Depuis lors la situation des droits de l’Homme en Tchétchènie n’a eu de cesse de se dégrader et la FIDH a qualifié de crimes contre l’humanité les pratiques des services russes placés sous l’autorité directe de votre homologue.

La population est en effet quotidiennement soumise à des actes de violence indiscriminés qui continuent d’être principalement le fait des forces armées et du FSB, notamment lors d’opérations de "nettoyage". Celles-ci relèvent de véritables opérations punitives visant l’ensemble de la population civile : encerclement par les blindés, déploiement massif de militaires, arrestations de la population masculine, interrogatoires durant lesquels le recours aux mauvais traitements et à la torture est la règle. La systématisation du racket et des demandes de rançons par les militaires pour libérer les civils arrêtés est devenue l’une des caractéristiques majeures de cette guerre, et sans doute une des causes de l’intérêt que trouvent les militaires à la poursuite de cette guerre.

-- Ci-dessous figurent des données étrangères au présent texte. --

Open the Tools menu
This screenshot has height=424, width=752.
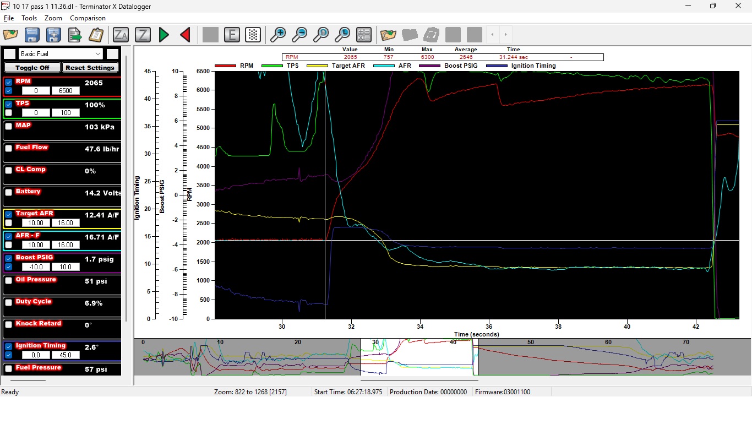point(29,18)
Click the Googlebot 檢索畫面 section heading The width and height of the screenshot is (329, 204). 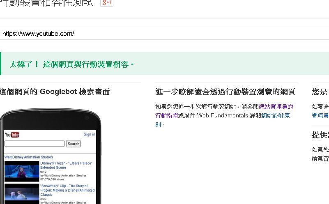(x=55, y=92)
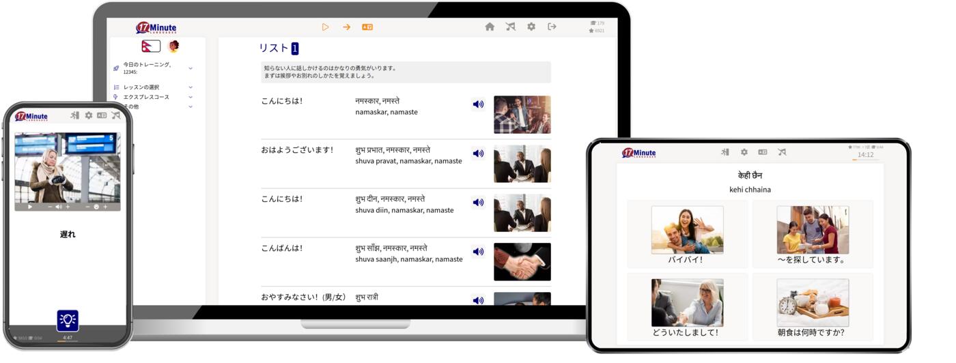This screenshot has width=956, height=363.
Task: Click the orange next arrow in laptop toolbar
Action: [346, 27]
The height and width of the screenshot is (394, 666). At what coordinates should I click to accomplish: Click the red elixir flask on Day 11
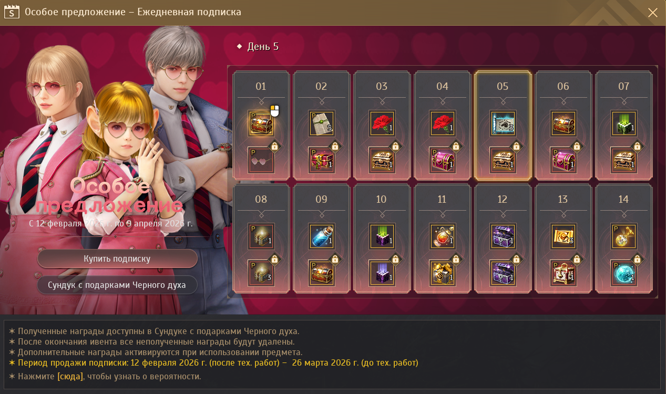click(x=442, y=236)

Ces violations continuent d’être pratiquées en totale impunité. L’absence patente de volonté du pouvoir russe de sanctionner les auteurs de violation des droits de l’Homme contrairement aux intentions proclamées, est apparue avec encore plus de cynisme lorsque le Colonel Boudanov, auteur du viol et du meurtre d’une jeune fille tchétchène, seul officier supérieur à avoir été jugé, a été acquitté, après deux ans d’un procès dilatoire. Le 31 décembre 2002, au terme d’une quatrième expertise psychiatrique, il a été déclaré pénalement irresponsable du meurtre pour cause de troubles mentaux.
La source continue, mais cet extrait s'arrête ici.